Genetic characterisation techniques are increasingly used to determine the relatedness of micro-organisms in the clinical setting. These techniques can be used to establish routes or sources of infection in outbreaks of disease, and are powerful epidemiological tools in large-scale clinical investigations.
Recently, there has been a move towards pathogen characterisation techniques based on direct nucleotide sequencing (single nucleotide polymorphism analysis, multi-locus sequence typing, for example). The emergence of antibiotic-resistant organisms further reinforces the need for molecular diagnostic techniques.
Molecular techniques for establishing the presence or absence of clonality are effective in tracking the spread of nosocomial infections and streamlining an infection control programme.
A comprehensive infection control programme employs active surveillance by infection control practitioners and microbiology laboratories to identify clusters of infections with a common microbial phenotype. The isolates are characterised in the laboratory using molecular diagnostic techniques to confirm or refute clonality. Based on available epidemiologic and molecular data, the hospital epidemiologist then develops an intervention strategy. This can shorten or prevent an epidemic and reduce the number and cost of nosocomial infections.
Multiplexing techniques are currently being developed to tackle nosocomial infections. Once multiplexing technology for detecting infections has been commercialised, it will be a real benefit. A typical hospital will contain many pathogens, and simultaneous detection of these is only possible using multiplexing technology, which will also help reduce the diagnosis time and costs.
Lately the field of molecular diagnostics has taken a leap forward in terms of offering miniaturised, simple and affordable testing platforms.
Molecular diagnostic technology can give physicians an accurate diagnostic picture where conventional means can't. Today the technology can detect infections in lower respiratory tract and central nervous system infections.
Molecular tests are being implemented to screen for and monitor hospital-acquired infections such as methicillin-resistant Staphylococcus aureus (MRSA) vancomycin resistant enterococcus and Clostridium difficile.
Nosocomial infections lead to functional disability, emotional stress and trauma for patients and their relatives, and reduced their quality of life. The impact of the disease is more severe in resource-poor countries. Nosocomial infections tend to increase the cost of healthcare in countries that can least afford these costs by increasing the time patients spend in hospital and requiring the use of expensive medication.

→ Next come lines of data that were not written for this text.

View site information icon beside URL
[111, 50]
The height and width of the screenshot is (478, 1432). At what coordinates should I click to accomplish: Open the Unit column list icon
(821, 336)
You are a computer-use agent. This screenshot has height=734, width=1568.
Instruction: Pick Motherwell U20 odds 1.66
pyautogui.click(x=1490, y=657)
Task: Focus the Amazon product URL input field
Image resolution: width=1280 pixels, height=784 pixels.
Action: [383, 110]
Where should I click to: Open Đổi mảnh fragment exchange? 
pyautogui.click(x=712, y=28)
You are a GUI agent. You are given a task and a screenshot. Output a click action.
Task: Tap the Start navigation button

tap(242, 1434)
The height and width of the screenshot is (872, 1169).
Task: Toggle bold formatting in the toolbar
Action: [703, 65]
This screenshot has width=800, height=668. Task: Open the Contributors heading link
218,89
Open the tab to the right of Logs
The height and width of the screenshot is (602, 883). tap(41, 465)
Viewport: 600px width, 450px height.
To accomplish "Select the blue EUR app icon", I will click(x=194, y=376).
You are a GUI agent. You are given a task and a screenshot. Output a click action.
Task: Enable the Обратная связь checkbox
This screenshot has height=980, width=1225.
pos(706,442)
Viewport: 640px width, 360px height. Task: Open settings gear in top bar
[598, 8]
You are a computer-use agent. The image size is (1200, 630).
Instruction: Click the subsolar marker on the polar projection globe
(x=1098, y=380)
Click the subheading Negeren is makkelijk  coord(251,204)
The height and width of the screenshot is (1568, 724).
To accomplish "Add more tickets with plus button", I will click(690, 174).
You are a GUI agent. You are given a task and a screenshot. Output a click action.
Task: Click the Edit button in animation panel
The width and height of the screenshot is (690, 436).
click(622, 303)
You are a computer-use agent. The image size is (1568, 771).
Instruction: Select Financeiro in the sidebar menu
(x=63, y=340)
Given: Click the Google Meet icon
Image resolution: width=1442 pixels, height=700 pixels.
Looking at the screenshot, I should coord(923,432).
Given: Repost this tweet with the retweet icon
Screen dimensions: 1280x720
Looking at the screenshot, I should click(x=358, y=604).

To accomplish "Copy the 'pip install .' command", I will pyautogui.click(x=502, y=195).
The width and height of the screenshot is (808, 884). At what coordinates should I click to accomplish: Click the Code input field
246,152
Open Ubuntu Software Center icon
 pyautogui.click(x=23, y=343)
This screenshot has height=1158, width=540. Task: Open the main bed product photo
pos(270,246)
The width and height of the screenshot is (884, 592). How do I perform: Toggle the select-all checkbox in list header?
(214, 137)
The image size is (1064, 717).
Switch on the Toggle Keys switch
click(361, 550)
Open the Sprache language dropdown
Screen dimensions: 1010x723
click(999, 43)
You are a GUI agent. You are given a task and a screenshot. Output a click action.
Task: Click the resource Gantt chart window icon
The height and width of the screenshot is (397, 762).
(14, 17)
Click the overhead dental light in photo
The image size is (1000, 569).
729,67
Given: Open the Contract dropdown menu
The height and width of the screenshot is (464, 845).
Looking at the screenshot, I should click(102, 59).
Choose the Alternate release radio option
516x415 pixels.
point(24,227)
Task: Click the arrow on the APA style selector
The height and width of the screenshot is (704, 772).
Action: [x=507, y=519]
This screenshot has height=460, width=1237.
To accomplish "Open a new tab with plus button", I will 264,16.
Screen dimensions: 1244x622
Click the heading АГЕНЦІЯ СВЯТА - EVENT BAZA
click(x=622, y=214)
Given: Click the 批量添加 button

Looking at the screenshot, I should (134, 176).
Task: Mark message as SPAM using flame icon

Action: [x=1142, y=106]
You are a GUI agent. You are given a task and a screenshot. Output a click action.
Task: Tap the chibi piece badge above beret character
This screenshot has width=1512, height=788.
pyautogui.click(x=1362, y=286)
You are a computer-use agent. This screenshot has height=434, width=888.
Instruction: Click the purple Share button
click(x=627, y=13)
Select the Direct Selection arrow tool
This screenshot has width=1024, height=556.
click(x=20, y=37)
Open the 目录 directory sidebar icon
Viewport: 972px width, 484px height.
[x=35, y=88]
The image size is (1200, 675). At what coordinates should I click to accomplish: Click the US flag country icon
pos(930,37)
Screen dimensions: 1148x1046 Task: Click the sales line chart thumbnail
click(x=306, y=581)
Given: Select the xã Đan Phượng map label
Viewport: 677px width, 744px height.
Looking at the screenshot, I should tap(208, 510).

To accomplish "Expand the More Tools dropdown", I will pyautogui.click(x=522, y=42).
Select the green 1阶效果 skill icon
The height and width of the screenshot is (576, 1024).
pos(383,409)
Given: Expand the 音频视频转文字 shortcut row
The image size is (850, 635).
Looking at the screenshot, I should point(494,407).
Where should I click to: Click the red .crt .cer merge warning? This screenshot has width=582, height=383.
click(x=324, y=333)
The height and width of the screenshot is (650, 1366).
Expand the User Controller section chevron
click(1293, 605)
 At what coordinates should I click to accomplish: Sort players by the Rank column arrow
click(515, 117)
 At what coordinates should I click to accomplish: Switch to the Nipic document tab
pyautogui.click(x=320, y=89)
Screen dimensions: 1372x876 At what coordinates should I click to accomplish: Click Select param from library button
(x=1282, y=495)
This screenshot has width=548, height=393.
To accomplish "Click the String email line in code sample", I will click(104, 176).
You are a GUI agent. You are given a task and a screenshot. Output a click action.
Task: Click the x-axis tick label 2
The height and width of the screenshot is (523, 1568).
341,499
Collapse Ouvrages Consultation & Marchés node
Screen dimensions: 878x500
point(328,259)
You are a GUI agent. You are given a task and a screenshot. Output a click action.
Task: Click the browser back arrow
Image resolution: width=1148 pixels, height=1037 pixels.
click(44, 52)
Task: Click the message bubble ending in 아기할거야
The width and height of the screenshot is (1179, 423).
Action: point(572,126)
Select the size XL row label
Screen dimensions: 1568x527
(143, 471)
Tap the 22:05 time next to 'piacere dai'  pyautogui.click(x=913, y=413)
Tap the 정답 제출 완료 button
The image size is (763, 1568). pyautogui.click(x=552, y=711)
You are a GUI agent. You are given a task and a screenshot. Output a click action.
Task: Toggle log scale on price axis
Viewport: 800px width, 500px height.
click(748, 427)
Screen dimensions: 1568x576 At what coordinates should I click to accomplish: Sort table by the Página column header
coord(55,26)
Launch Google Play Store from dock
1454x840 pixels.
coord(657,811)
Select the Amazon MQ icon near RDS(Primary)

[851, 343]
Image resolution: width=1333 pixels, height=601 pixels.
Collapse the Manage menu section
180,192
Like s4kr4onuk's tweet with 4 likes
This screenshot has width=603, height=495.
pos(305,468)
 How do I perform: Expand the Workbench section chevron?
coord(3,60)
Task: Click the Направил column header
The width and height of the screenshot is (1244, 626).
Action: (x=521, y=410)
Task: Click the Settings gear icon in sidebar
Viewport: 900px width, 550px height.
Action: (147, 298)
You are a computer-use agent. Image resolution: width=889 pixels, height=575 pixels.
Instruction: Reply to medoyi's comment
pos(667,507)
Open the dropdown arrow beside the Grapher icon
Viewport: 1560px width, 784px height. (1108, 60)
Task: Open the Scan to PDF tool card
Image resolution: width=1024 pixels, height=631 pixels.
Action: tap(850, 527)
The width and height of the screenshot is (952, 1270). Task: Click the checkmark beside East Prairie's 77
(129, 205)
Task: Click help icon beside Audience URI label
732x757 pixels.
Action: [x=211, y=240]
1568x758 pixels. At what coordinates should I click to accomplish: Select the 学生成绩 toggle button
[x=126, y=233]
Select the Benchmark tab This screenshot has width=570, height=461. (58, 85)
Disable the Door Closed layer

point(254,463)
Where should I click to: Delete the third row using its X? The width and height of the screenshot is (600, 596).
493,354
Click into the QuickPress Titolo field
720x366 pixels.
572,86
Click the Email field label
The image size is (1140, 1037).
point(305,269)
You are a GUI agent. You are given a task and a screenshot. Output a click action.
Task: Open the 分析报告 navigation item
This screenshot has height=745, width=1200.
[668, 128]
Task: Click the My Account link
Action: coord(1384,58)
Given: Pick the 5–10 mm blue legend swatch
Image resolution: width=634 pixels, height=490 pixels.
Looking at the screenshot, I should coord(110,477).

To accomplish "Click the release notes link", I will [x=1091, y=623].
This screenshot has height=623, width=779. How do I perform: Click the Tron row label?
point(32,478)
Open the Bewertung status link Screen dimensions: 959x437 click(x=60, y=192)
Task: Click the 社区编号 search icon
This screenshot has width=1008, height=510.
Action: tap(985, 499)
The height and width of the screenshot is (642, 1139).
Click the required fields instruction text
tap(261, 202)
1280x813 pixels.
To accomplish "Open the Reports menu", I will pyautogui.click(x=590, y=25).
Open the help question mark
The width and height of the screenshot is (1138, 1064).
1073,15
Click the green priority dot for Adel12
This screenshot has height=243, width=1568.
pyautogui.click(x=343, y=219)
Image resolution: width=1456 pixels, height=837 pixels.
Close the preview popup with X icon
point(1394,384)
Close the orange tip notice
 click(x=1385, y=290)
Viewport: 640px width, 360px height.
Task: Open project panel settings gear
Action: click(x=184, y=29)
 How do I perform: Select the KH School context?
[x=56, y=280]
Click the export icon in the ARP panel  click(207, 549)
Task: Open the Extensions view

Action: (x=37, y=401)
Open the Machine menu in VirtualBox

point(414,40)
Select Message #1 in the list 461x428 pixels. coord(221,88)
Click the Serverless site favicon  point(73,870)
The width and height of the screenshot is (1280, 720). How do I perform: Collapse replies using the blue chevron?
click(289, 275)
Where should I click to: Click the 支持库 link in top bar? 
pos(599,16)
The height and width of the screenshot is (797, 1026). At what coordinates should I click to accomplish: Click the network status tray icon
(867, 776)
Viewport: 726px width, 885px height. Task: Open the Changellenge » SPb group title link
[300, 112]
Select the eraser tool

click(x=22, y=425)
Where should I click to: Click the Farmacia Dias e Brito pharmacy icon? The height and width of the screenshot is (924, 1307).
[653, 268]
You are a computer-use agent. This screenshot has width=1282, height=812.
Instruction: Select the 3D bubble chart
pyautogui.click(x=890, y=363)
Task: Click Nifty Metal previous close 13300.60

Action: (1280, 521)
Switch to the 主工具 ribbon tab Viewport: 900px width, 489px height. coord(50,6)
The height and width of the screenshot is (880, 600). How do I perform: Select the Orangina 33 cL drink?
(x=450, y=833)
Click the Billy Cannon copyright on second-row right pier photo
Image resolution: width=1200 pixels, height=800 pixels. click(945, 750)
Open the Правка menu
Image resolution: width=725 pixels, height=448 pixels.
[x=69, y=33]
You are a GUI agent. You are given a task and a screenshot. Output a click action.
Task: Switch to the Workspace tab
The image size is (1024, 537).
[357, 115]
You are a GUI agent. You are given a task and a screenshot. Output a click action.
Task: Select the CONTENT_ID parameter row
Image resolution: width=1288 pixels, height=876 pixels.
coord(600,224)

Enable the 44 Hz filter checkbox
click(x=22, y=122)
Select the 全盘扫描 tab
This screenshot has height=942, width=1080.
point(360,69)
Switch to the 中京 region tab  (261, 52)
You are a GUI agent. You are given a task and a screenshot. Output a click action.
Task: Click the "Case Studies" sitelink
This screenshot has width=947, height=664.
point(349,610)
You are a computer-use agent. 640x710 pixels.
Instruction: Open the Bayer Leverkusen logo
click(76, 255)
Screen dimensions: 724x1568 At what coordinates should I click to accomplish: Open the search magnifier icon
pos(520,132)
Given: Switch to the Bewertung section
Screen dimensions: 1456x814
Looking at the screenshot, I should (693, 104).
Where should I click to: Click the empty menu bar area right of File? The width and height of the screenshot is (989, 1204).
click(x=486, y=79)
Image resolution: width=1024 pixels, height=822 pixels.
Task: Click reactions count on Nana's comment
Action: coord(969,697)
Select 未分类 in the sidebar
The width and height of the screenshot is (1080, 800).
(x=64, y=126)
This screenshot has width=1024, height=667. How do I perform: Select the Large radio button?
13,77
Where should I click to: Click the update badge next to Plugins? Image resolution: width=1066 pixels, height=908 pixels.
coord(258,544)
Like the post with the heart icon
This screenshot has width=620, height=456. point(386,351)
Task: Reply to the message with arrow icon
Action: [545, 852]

The problem of nosocomial infections is not taken seriously enough in developing countries, and there are often no set protocols for infection control in hospitals. At the same time hygiene maintenance is often confused with general sanitation and hospital cleanliness. The cost of proper infection control can be prohibitive in developing countries.
The problem needs to be taken more seriously in Africa and Asia, because these continents have the highest incidence of communicable and infectious diseases such as HIV and tuberculosis. The population in general tends to have a depressed immunity, making them more susceptible to nosocomial infections.
Nosocomial infections can be prevented using simple, relatively inexpensive strategies, such as reliable screening and diagnosis, hand washing, infection management systems, the use of non-invasive surgery were possible and improved safety awareness. Although some nosocomial infections are inevitable, evidence suggests that most are preventable and avoidable, while the cost for curing the disease is significantly higher than the expense involved in creating a preventive framework. This means that nosocomial infection prevention is both important and cost-effective.